+++ SUPPLIED RECORDS

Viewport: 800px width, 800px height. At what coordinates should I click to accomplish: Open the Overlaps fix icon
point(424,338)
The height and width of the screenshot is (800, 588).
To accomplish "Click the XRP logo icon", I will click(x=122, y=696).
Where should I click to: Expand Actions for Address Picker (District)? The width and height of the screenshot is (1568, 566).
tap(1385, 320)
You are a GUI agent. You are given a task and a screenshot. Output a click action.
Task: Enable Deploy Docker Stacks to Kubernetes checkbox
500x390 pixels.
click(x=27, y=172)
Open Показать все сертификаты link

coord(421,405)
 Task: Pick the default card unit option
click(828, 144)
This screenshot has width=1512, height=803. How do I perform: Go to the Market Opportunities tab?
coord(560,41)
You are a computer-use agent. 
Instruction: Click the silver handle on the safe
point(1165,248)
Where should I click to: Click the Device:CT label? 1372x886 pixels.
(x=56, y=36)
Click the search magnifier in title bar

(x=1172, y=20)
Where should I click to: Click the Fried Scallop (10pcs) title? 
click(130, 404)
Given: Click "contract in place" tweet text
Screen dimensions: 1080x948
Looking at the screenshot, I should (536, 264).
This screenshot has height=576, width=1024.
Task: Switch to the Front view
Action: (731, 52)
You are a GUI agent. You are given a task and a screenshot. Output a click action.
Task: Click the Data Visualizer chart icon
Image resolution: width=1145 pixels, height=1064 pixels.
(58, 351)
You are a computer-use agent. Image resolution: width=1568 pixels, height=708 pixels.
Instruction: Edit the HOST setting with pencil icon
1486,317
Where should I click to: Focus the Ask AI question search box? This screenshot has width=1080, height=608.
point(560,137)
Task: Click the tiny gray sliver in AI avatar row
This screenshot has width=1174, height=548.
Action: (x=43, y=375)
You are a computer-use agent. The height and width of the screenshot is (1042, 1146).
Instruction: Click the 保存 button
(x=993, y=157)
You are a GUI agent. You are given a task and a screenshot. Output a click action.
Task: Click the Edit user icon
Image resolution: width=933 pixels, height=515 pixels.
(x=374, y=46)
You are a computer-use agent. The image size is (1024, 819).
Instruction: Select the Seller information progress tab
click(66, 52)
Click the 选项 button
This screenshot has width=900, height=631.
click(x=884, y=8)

++++++

ACTIVITY :: Once you have read the data above, print all of it again exactly.

COMPLETED TASK ::
Viewport: 800px width, 800px height. At what coordinates should I click to accomplish: Open the Overlaps fix icon
point(424,338)
The height and width of the screenshot is (800, 588).
To accomplish "Click the XRP logo icon", I will click(x=122, y=696).
Where should I click to: Expand Actions for Address Picker (District)? The width and height of the screenshot is (1568, 566).
tap(1385, 320)
You are a GUI agent. You are given a task and a screenshot. Output a click action.
Task: Enable Deploy Docker Stacks to Kubernetes checkbox
500x390 pixels.
click(x=27, y=172)
Open Показать все сертификаты link

coord(421,405)
 Task: Pick the default card unit option
click(828, 144)
This screenshot has width=1512, height=803. How do I perform: Go to the Market Opportunities tab?
coord(560,41)
You are a computer-use agent. 
Instruction: Click the silver handle on the safe
point(1165,248)
Where should I click to: Click the Device:CT label? 1372x886 pixels.
(x=56, y=36)
Click the search magnifier in title bar

(x=1172, y=20)
Where should I click to: Click the Fried Scallop (10pcs) title? 
click(130, 404)
Given: Click "contract in place" tweet text
Screen dimensions: 1080x948
Looking at the screenshot, I should (536, 264).
This screenshot has height=576, width=1024.
Task: Switch to the Front view
Action: (731, 52)
You are a GUI agent. You are given a task and a screenshot. Output a click action.
Task: Click the Data Visualizer chart icon
Image resolution: width=1145 pixels, height=1064 pixels.
(58, 351)
You are a computer-use agent. Image resolution: width=1568 pixels, height=708 pixels.
Instruction: Edit the HOST setting with pencil icon
1486,317
Where should I click to: Focus the Ask AI question search box? This screenshot has width=1080, height=608.
point(560,137)
Task: Click the tiny gray sliver in AI avatar row
This screenshot has width=1174, height=548.
Action: (x=43, y=375)
You are a computer-use agent. The height and width of the screenshot is (1042, 1146).
Instruction: Click the 保存 button
(x=993, y=157)
You are a GUI agent. You are given a task and a screenshot. Output a click action.
Task: Click the Edit user icon
Image resolution: width=933 pixels, height=515 pixels.
(x=374, y=46)
You are a computer-use agent. The image size is (1024, 819).
Instruction: Select the Seller information progress tab
click(66, 52)
Click the 选项 button
This screenshot has width=900, height=631.
click(x=884, y=8)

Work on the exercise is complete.